"Much good the objecting has done!" grumbled the officers. But in their hearts they were very proud.
Originally there had been three in this valiant little group of young aristocrats who have proved as true as their brothers to the traditions of their race. The third one was the daughter of an earl. She, too, had been decorated. But she had gone to a little town near by a day or two before.
"But what do you do?" I asked one of these young women. She was drawing on her mittens ready to start for their car.
"Sick and sorry work," she said briefly. "You know the sort of thing. I wish you would come out and have dinner with us. There is to be mutton."
I accepted promptly, but it was the situation and not the mutton that appealed to me. It was arranged that they should go ahead and set things in motion for the meal, and that I should follow later.
At the door one of them turned and smiled at me.
"They are shelling the village," she said. "You don't mind, do you?"
"Not at all," I replied. And I meant it. For I was no longer so gun-shy as I had been earlier in the winter. I had got over turning pale at the slamming of a door. I was as terrified, perhaps, but my pride had come to my aid.
It was the English officers who disapproved so thoroughly who told me about them when they had gone.
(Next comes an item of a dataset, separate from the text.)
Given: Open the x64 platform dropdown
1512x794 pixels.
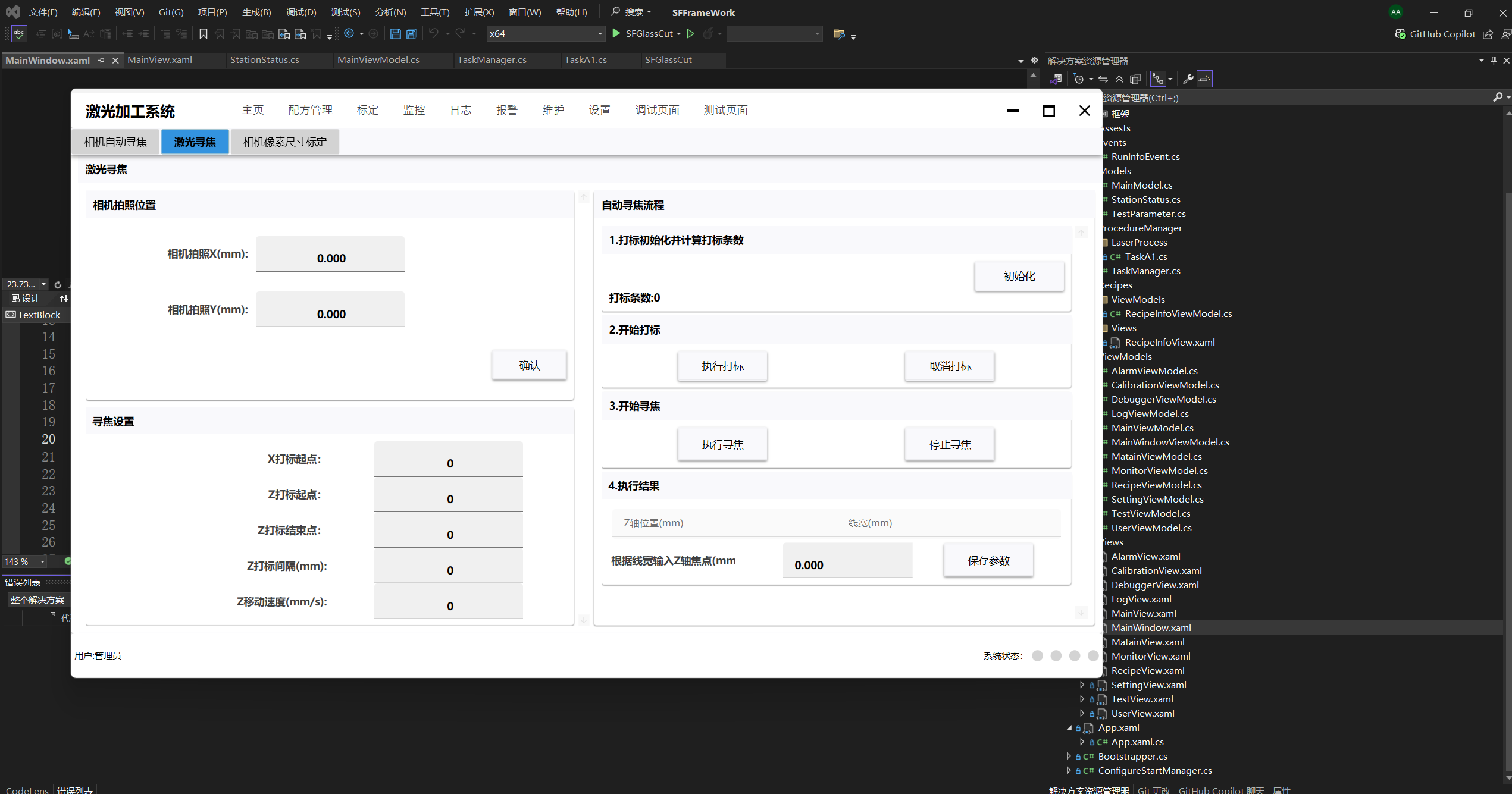Looking at the screenshot, I should [600, 34].
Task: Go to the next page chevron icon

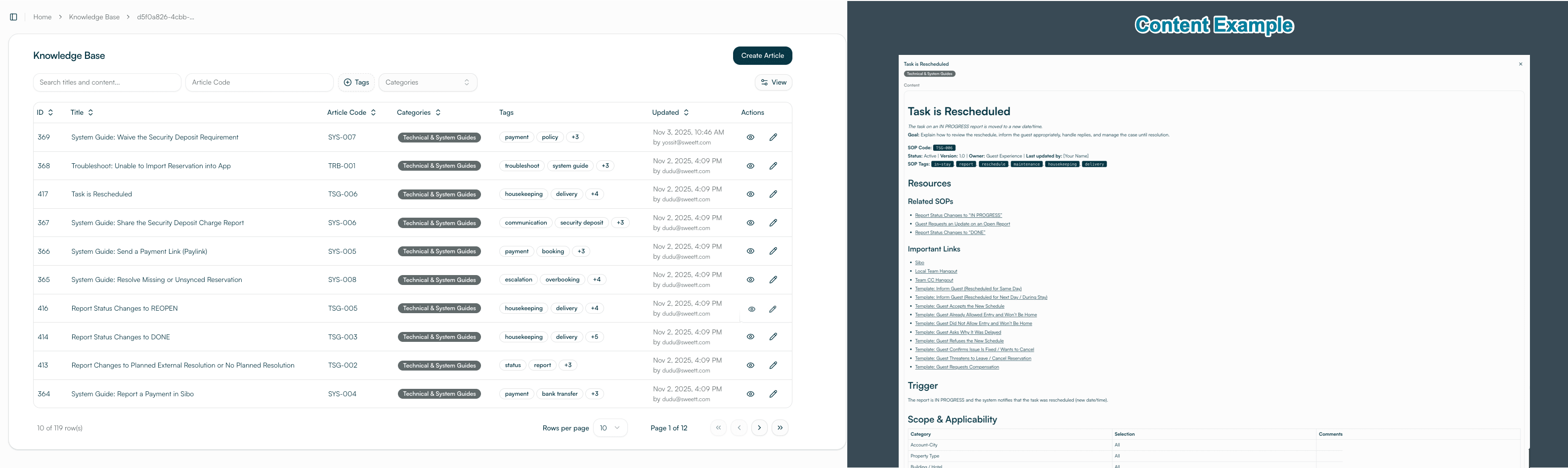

"Of course they have no business there," they said. "It's a frightful responsibility to place on the men at that part of the line. But there's no question about the value of what they are doing, and if they want to stay they deserve to be allowed to. They go right into the trenches, and they take care of the wounded until the ambulances can come up at night. Wait until you see their house and you will understand why they got those medals."